Circa 1935: Dames.
November 9, 2015 by kblumenau
I don’t know much about my grandpa’s dating history, which is fine with me; I don’t need or want to know that.
I do know that — no matter what was going on in the real world — my grandpa went through a period when women were an ongoing source of inspiration at his artist’s table.
I believe most if not all of these drawings date to the mid-1930s, many years before the Hope Street calendars, and before my grandpa got married or moved to Stamford. (He was living in Springfield, Mass., then.)
He did an occasional side business as a commercial artist, and some of the drawings below might have been made for that purpose. Others might have been made as part of art classes.
And others … well, who knows? Bill Blumenau was a red-blooded young man, and maybe he just liked to make beautiful dames appear out of the air.

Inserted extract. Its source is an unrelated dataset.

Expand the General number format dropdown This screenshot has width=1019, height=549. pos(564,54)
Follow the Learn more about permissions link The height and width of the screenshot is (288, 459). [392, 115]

A gallery, then, of The Women Of Bill Blumenau:
The geometric quality of this one — is that the right word? — leads me to wonder if it began life as a class drawing exercise. (Sorry for the intrusive folds in some of these pictures, but they’ve been folded up for 80 years.)
This one, meanwhile, looks like a rough sketch of something a florist might have commissioned — or something my grandpa sketched out in hopes of selling to a florist.
Wonder what 19-year-old this was meant for? It’s clearly a rough sketch, yet at the same time, he shaded in the woman’s body pretty extensively.
This face, with its heavy lids and puckered mouth, looks like an exaggerated version of the face in the florist ad mockup above. (I imagine most of these faces are based on pix of actresses clipped from magazines, not on real-life models. Can any movie buffs in the audience tell me if any of these sketches look like famous actresses of the day?)
This one’s pretty; not sure what else to say about it.
The only dated picture in the collection: Sept. 24, 1933.
The image of a woman as a perfect factory-produced good, unsullied in any way and just waiting to be unwrapped, would not play well with the women I’ve known. Times change.
A couple of dance-related sketches, now.
Finally, my grandpa illustrated at least one catalog for Foerster’s Furriers, a long-ago Springfield business. There’s nothing particularly distinctive about these drawings — neither Foerster nor my grandpa wanted to break new ground, apparently. But, they still seem like suitable additions to the Gallery of Dames.